The harmonium is an important instrument in many genres of Indian, Pakistani, and Bangladeshi music. It is used in many South Asian musical genres including North Indian classical music forms like Dhrupad and Kheyal, Sufi Muslim Qawwali music, Hindu and Sikh devotional (bhakti) music (Bhajan and Kirtan), as well as Folk music, Filmi Sangeet (Indian Film Music), Ghazal, Geet, Dhamar, Thumri, and Shabad.

In most genres, the Indian harmonium is commonly accompanied by some percussion instrument which provides the tala to the music, such as the tabla, dholak, taal, or mridangam.

Almost all Qawwals use the harmonium as musical accompaniment. It has received international exposure as the genre of Qawwali music has been popularized by renowned Pakistani musicians, including Nusrat Fateh Ali Khan (1948–1997) and Aziz Mian (1942–2000).

Harmoniums are commonly found in gurdwaras (Sikh temples) around the world, where is it commonly used for Shabad kirtan devotional chanting. To Sikhs, the harmonium is known as the vaja or baja (ਵਾਜਾ; Vājā).

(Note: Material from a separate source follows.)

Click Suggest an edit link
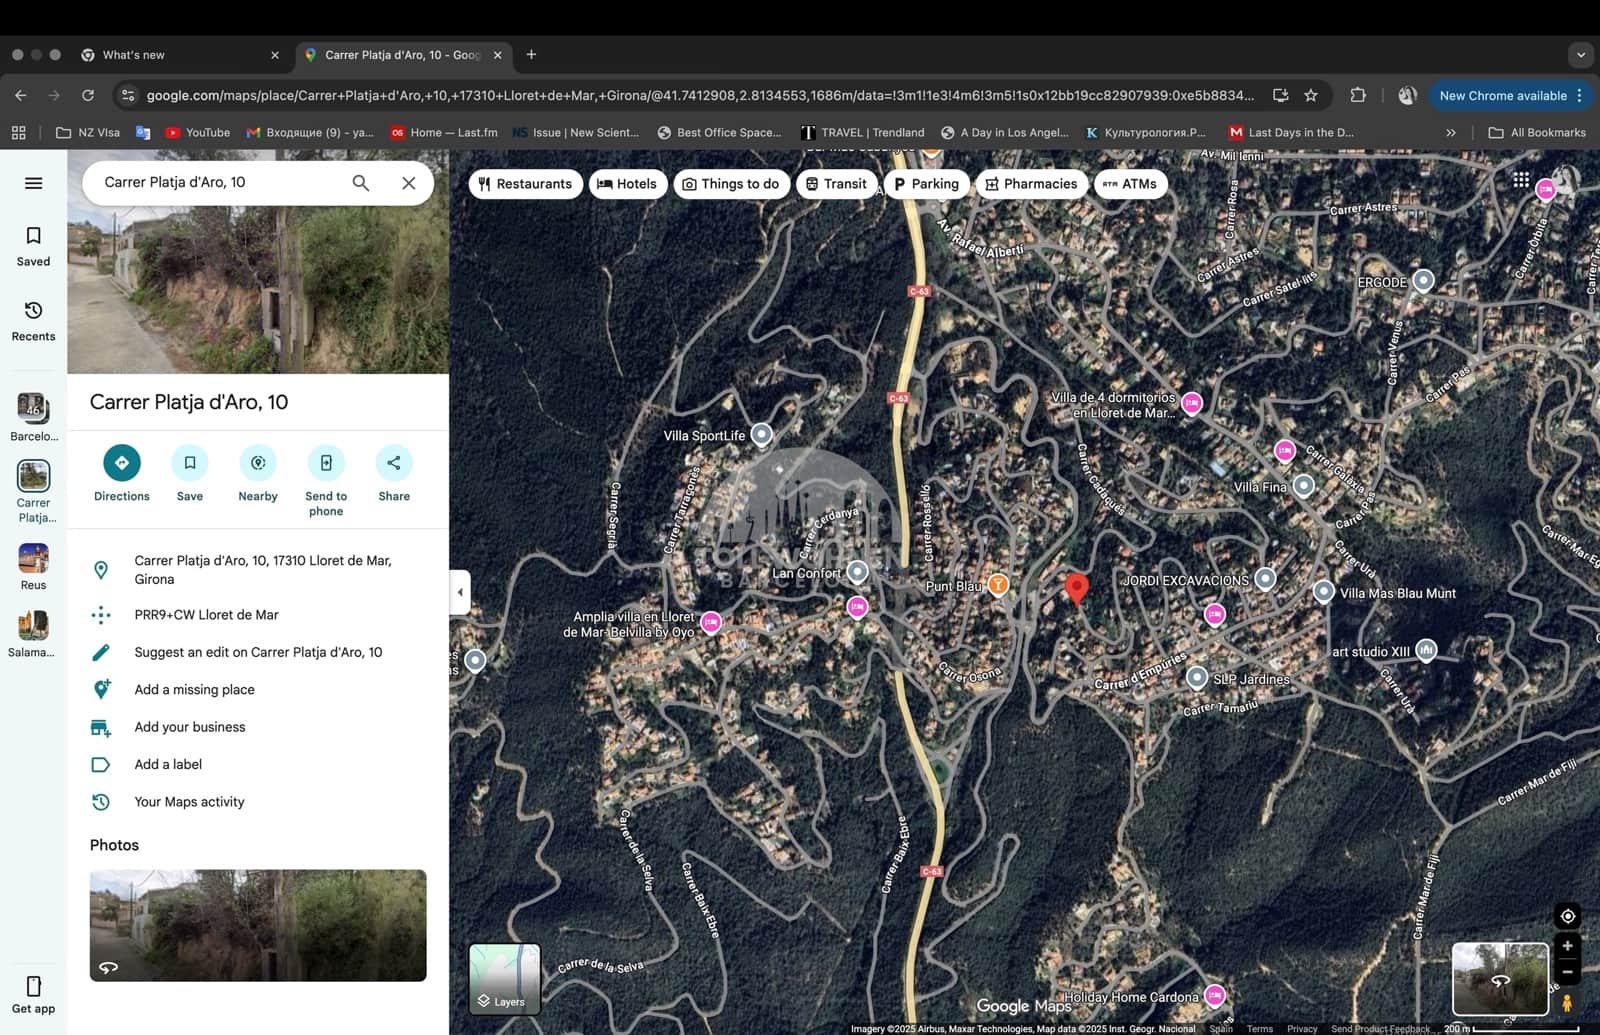 (258, 652)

It was widely adopted by Sikhs during the 19th and 20th century, often replacing native instruments. It is also referred to as a peti (literally, box) in some parts of North India and Maharashtra (where it is widely used in Marathi kirtan).

The Indian harmonium came to the western world during the spread of Indian religions to the west in the 20th century. Indian religious movements like the International Society for Krishna Consciousness's (ISKCON) and Yogi Bhajan's 3HO brought Indian devotional kirtan to the West, which included the use of the harmonium. Western kirtan singers like Krishna Das, Jai Uttal, and Snatam Kaur have become well known harmonium players, especially in the new age and yoga subcultures.

Though harmoniums are less popular in south India as compared to the rest of India, they are equally ubiquitous. Harmoniums are mostly used in devotional music & discourse harikatha, theatre and light music throughout south India. It is very rarely used in south Indian classical music to accompany singer.